De zaak werd terugverwezen naar de rechtbank voor verdere behandeling, waarbij de rechtbank ook moest beslissen over de proceskosten. De Afdeling stelde de proceskosten in hoger beroep vast op € 472,00 en gelastte de terugbetaling van het griffierecht van € 232,00 aan de vreemdeling. De uitspraak werd gedaan in naam der Koningin op 15 april 2013.

Uitspraak

?201206340/1/V1.
Datum uitspraak: 15 april 2013
AFDELING
BESTUURSRECHTSPRAAK
Uitspraak met toepassing van artikel 8:54, eerste lid, van de Algemene wet bestuursrecht op het hoger beroep van:
[de vreemdeling],
tegen de uitspraak van de rechtbank 's-Gravenhage van 29 mei 2012 in zaak nr. 11/22399 in het geding tussen:
de vreemdeling
en
de minister voor Immigratie, Integratie en Asiel.
Procesverloop
Bij besluit van 11 januari 2011 heeft de minister voor Immigratie en Asiel een aanvraag van de vreemdeling om verlenging van de geldigheidsduur van een aan haar verleende verblijfsvergunning regulier voor bepaalde tijd afgewezen.

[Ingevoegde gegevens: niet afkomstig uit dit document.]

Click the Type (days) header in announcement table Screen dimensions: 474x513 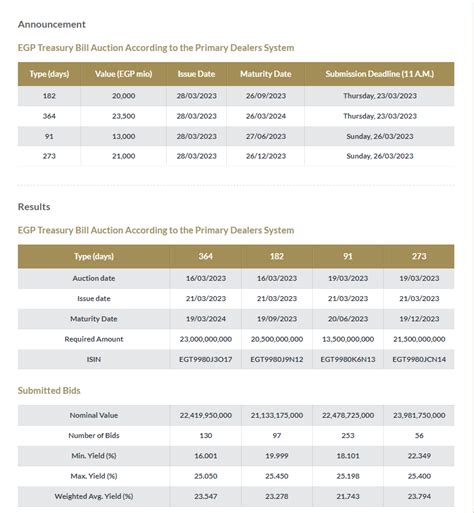49,74
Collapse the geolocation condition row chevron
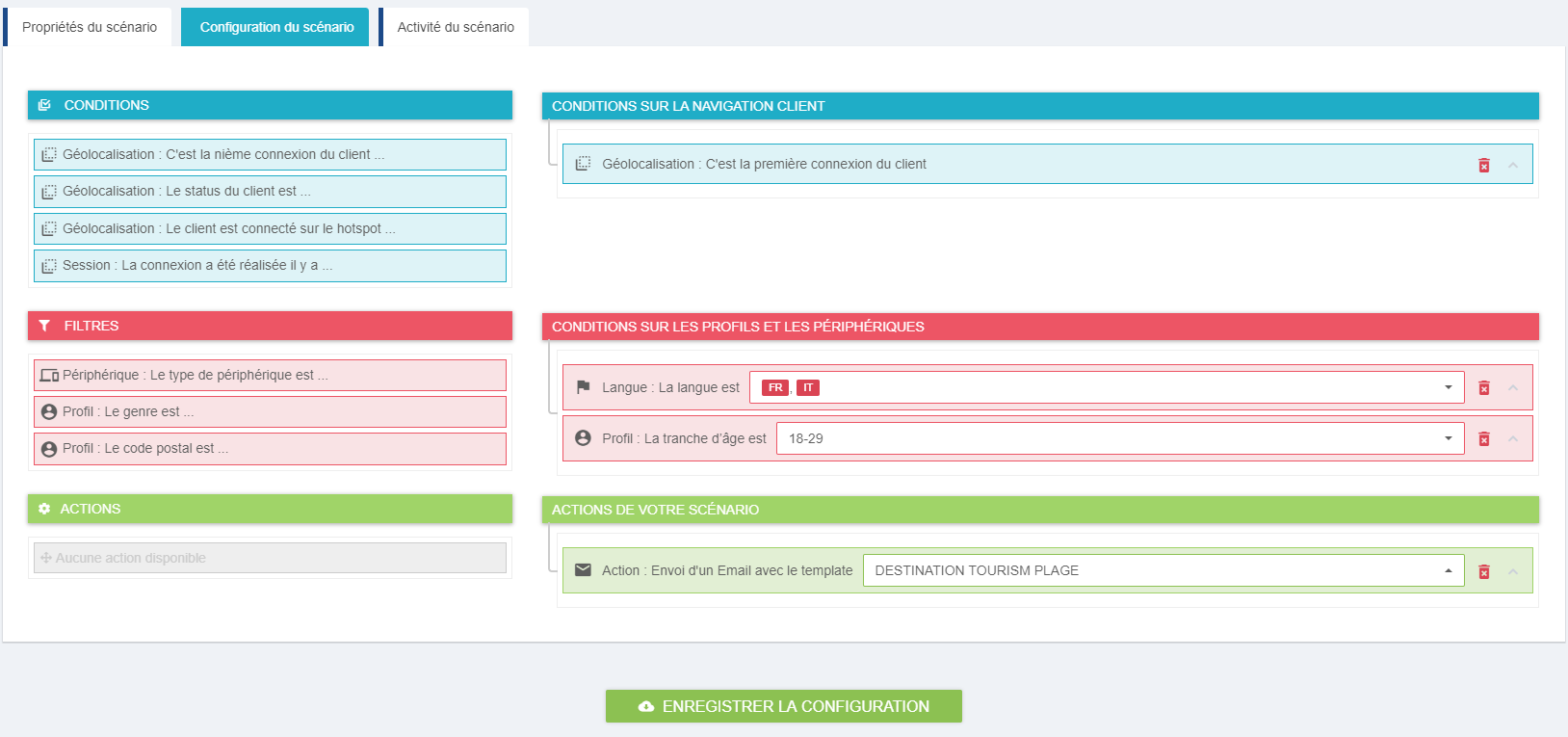1568x737 pixels. [1512, 166]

Bij besluit van 9 juni 2011 heeft de minister voor Immigratie en Asiel het daartegen door de vreemdeling gemaakte bezwaar ongegrond verklaard. Dit besluit is aangehecht.
Bij uitspraak van 29 mei 2012 heeft de rechtbank het daartegen door de vreemdeling ingestelde beroep ongegrond verklaard. Deze uitspraak is aangehecht.
Tegen deze uitspraak heeft de vreemdeling hoger beroep ingesteld. Het hogerberoepschrift is aangehecht.
De minister voor Immigratie, Integratie en Asiel (thans: de staatssecretaris van Veiligheid en Justitie) heeft een verweerschrift ingediend.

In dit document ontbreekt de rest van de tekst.